In 2017, credit reporting firm Equifax reported a data breach that affected over 145 million customers. The breach included PII such as names, addresses, SSNs, and even some driver’s license numbers.
In the same year, telecommunications giants Verizon and AT&T reported breaches that affected over 14 million customers.
The Importance of Protecting PII
The importance of protecting Personally Identifiable Information is undeniable. In the event of a data breach, the PII can lead to identity theft or fraud. It could also allow thieves to gain physical access to a person's home or workplace.
With the right PII, criminals can open new credit accounts in someone else’s name or access money in those individuals’ bank accounts.
If a business is found to be negligent in terms of protecting PII, it can incur significant fines. In addition to fines, a company that suffers a data breach can suffer from negative publicity.
Customers and clients may lose trust in the company and choose to do business with another firm. Employees may also become less likely to stay with the company and be more likely to leave to work for a competitor.
What Can Be Done to Protect Your PII?
There are many options businesses have when it comes to PII protection. As a business owner, you want to ensure access points are safe for employees and customers, your networks are secure, and each device allows individual access only.
Implement Strong Access Controls
Access controls are the gatekeepers of data. In other words, they are the systems and processes that determine who has permission to access which data. Access controls typically fall into two categories:
- Authentication - Authentication is confirming that someone is who they say they are. It often involves checking a person's username and password to ensure that the information is correct. Multi-Factor Authentication is critical to any access control system because it prevents unauthorized users from accessing data.
- Authorization - Authorization is determining what a person is allowed to do. It often includes determining a person's role and what systems they are allowed to access. An authorization system will prevent someone with a general role from accessing highly-specific data.

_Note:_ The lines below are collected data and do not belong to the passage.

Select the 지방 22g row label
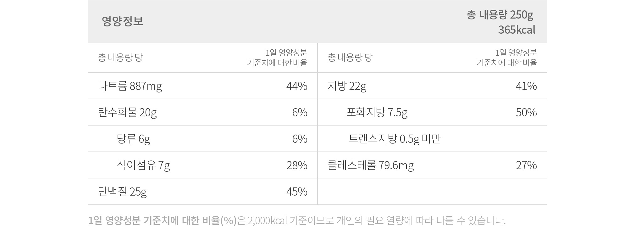 pyautogui.click(x=347, y=86)
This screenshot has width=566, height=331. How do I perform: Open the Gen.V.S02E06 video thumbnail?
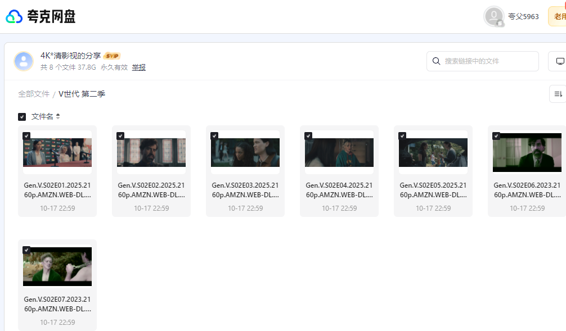527,153
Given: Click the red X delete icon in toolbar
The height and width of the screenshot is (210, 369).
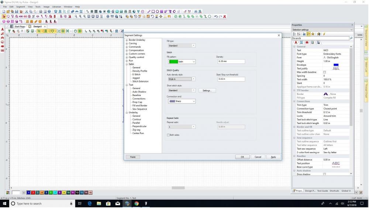Looking at the screenshot, I should tap(224, 17).
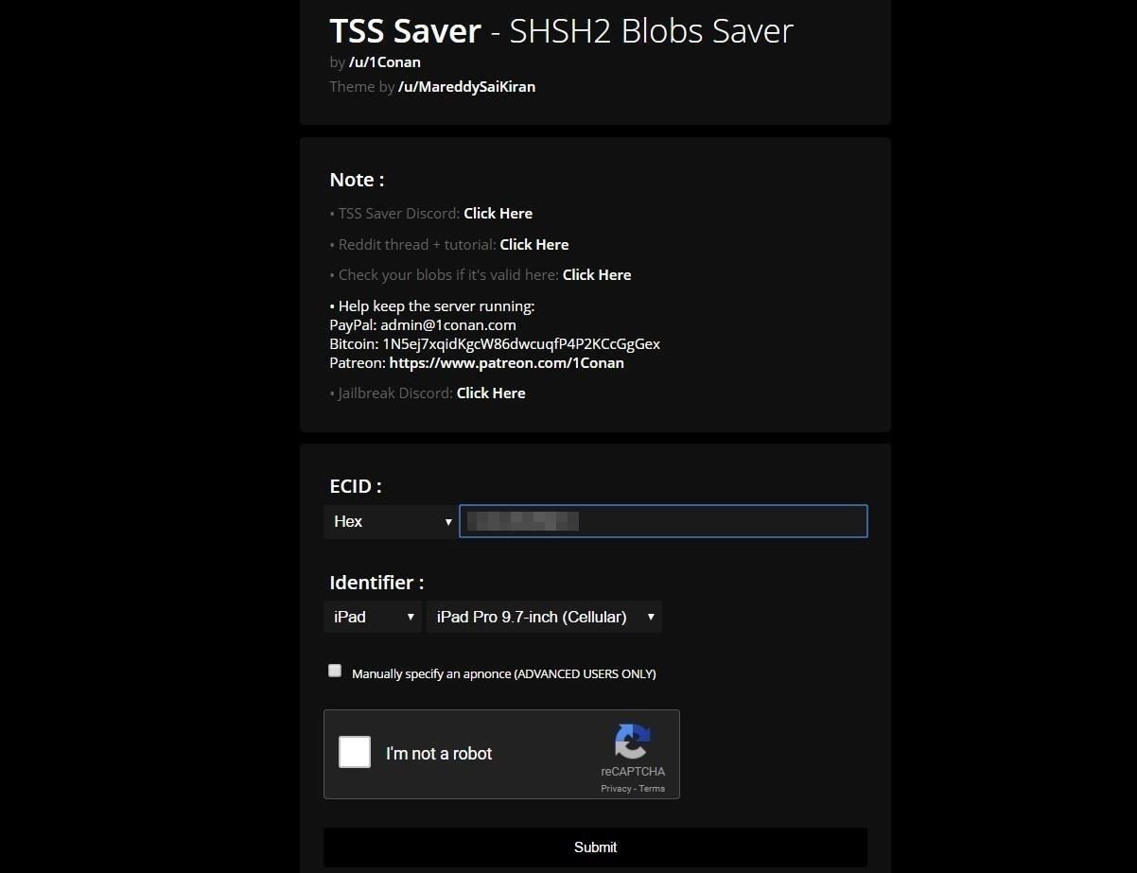Viewport: 1137px width, 873px height.
Task: Expand the Hex ECID format dropdown
Action: tap(391, 522)
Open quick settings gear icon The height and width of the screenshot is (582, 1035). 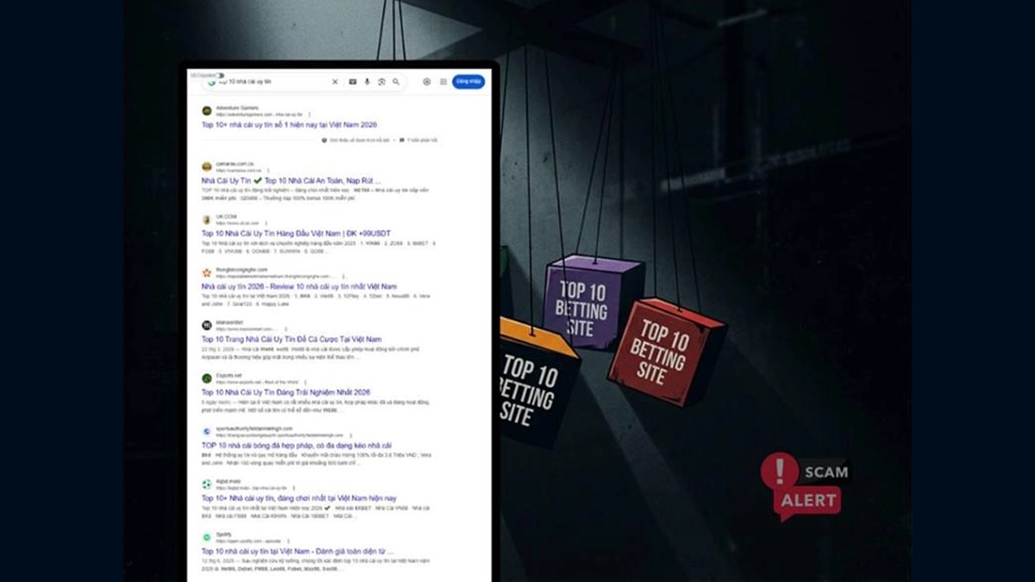coord(426,82)
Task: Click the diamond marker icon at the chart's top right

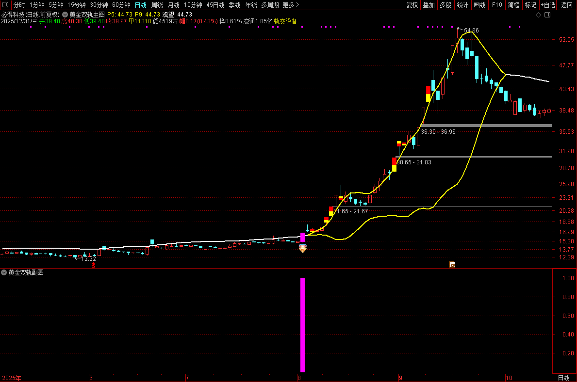Action: 538,15
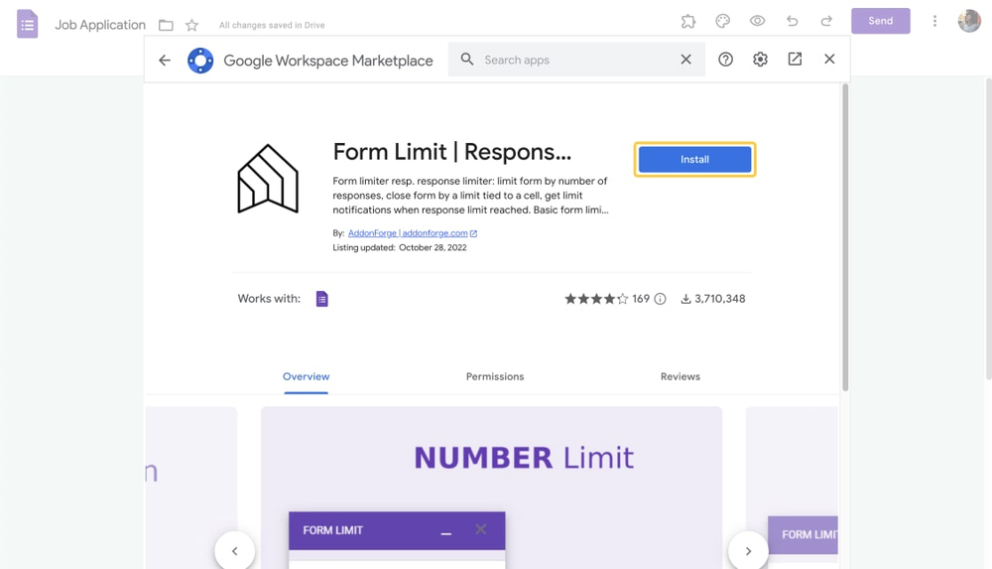This screenshot has width=992, height=569.
Task: Open the add-ons puzzle piece icon
Action: (x=688, y=21)
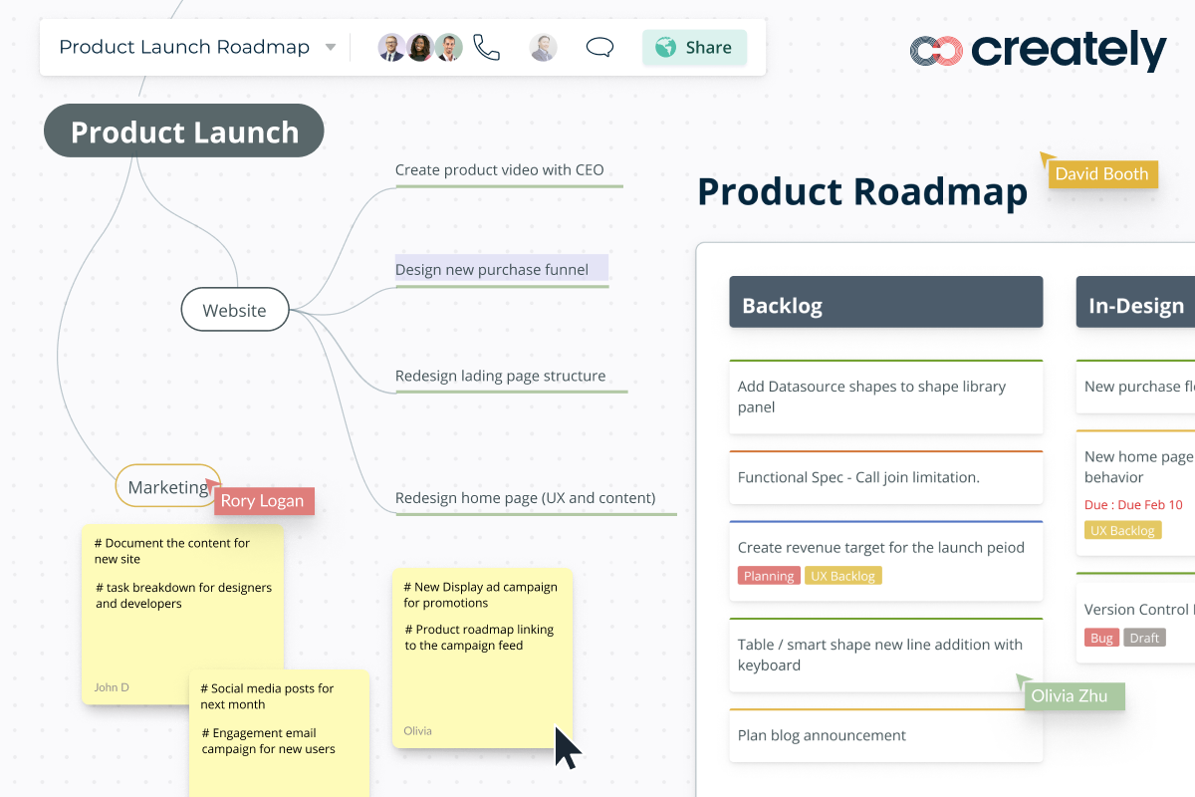This screenshot has width=1195, height=797.
Task: Select the Website mind map node
Action: click(235, 311)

Implement Strong Network Controls
Network controls protect a company's IT infrastructure from both external and internal threats. External threats include hackers, spammers, and other cybercriminals attempting to infiltrate the network.
Employees who are either maliciously or inadvertently causing harm to the network are the most common cause of internal threats. Businesses need a firewall configured to allow only authorized traffic to enter the network to protect against external threats. Wireless networks should also be encrypted to prevent eavesdropping and other forms of interception.
Implement Strong Device Controls
There are several ways to protect data on individual devices such as laptops and smartphones. One way is to implement controls that prevent someone from connecting an unauthorized device to the network.
Another way is to encrypt all data on the device so no one can read it without the proper decryption key. Using multi-factor authentication also helps to ensure that the person using the device is the person who should be using it.
Become Proactive About Protecting PII
Once you understand the PII meaning, it is easy to see just how far someone could go with little bits of information about you. The goal is always to protect yourself, including any data that is unique to you. Businesses and consumers alike need to step up how they keep data safe. One of the most effective methods of keeping your PII safe is with identity protection services. That way, if any of your PII information gets out, you know and can take steps to keep it safe.